第57話 馬を必要とするとき

「わ、私がこのようなもの、受け取っていいのだろうか」


 馬の立髪を撫でながら、どちらに聞くわけでもなく、まるで独り言の様に呟いた。


「アイシュタルト以外に誰が乗るんだよ。俺もステフも……なぁ?」


 ルーイがステフの方を向いて同意を求める。


「うん。乗れないね」


「な? だから、アイシュタルトにしか乗れないって」


 乗れぬ馬を、私のために買ったというのか?


「だ、だが世話が……いるだろう?」


「ここで預かってもらうことになったんです。アイシュタルトが戦に向かうまで」


「そんなことが?!」


 買った馬の世話を頼むなど、あり得ぬ話だろう。


「もちろんそれなりに支払いはしました。ですが、僕にはアイシュタルトにもらったものがありますから」


 金貨を支払いに使ったというのか。


「あれは、今後のためにとっておくべきだと、思っていたのだが」


「そんなことだろうと思いました。剣の時も僕に支払いをさせてくれませんし」


 わかっていても、このようなことに使ってしまったのでは、意味がないではないか。


「僕は、アイシュタルトから受け取って以来、あれを偽物だと思っていました。つまり、僕にはすぐに必要なものではないんです」


「そうは言っても、これから必要になることがあるやも知れぬ」


「アイシュタルト、僕は商人です。必要な時に必要なことへお金は使います。その時流を読んで、ここまでやってきています。大丈夫です」


「アイシュタルト、受け取っておけば良いよ。ここまで言ってるんだから、大丈夫だって」


「今はあれを取っておくよりも、こうして使うことの方が良い時なんです」


「わかった。すまない。いや、ありがとう」


 私は二人に深く頭を下げた。

 いつか、どこかで、どのような形であっても、必ずこの恩を返してみせる。

 私に馬を贈って良かったと、二人がそう思う未来を、私から贈ろう。


「受け取ってもらえて良かったです。この店に来ればいつでも会えます。アイシュタルトがこの馬を必要とするまで、責任をもつと約束してくれました」


 私が馬を必要とする時……それはつまり。


「私が戦へ向かう時か」


「そうです」


「そのような時が、来なければ良いのにな」


「大切な方に、会いに行くのでしょう? そのようなことを言ってはいけません」


「そうだよ! 奪い去りに、行くんだろ?」


「それではまるで、私が戦を楽しみにしているようではないか」


「いいだろ? 楽しんでこいって」


「私と兄さんは、アイシュタルトの強さを知ってますから。何の心配もしてないんですよ」


「そうそう! 道を間違えないかだけだ」


 私は、方向音痴ではなかったはずだ。


「国境門からコーゼの都まではそれほど難しくないので、大丈夫です」


「よかったな!」


 ルーイが私の肩を叩くが、周りに他の兵士もいるであろう。道を間違えるわけがないのだが。


「あ、あぁ」


 私は顔に苦笑いを浮かべて返事をする。

 私がこの馬を必要とする時は、この二人と別れる時だ。私のことを諦めないと、そう言ってくれてはいたが、何が起こるかわからないのが戦だ。
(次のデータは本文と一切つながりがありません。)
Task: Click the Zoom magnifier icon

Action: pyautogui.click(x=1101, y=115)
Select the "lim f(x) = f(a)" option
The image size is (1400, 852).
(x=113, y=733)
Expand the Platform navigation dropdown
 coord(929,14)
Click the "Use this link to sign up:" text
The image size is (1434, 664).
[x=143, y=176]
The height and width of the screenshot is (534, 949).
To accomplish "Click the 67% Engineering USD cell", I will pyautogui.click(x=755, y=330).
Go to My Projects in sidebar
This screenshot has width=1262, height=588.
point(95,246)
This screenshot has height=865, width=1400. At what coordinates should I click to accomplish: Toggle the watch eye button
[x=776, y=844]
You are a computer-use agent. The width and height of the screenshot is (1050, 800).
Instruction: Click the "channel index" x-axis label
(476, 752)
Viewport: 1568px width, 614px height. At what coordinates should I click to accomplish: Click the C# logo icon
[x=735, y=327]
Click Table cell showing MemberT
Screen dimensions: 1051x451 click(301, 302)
 姫にお会いしたい気持ちは変わらぬが、この二人と別れたくない気持ちも、同様に膨らんでいる。

 そのような時が来なければ良いのに。これは間違いなく私の本心で、心からそれを願っていた。


 そして、私の願いは、想いは、叶わない。


 本格的な冬が始まる前、晩秋の冷たい風が、暖かい季節の長いカミュートでも吹き始めた。寒さの厳しいシャーノの山間では、そろそろ雪も舞おうかという頃。


 コーゼ国の現王が逝去した。


 隣の国の一大事に、カミュート全土にも衝撃が走る。

 もう開戦まで、一刻の猶予もなくなった。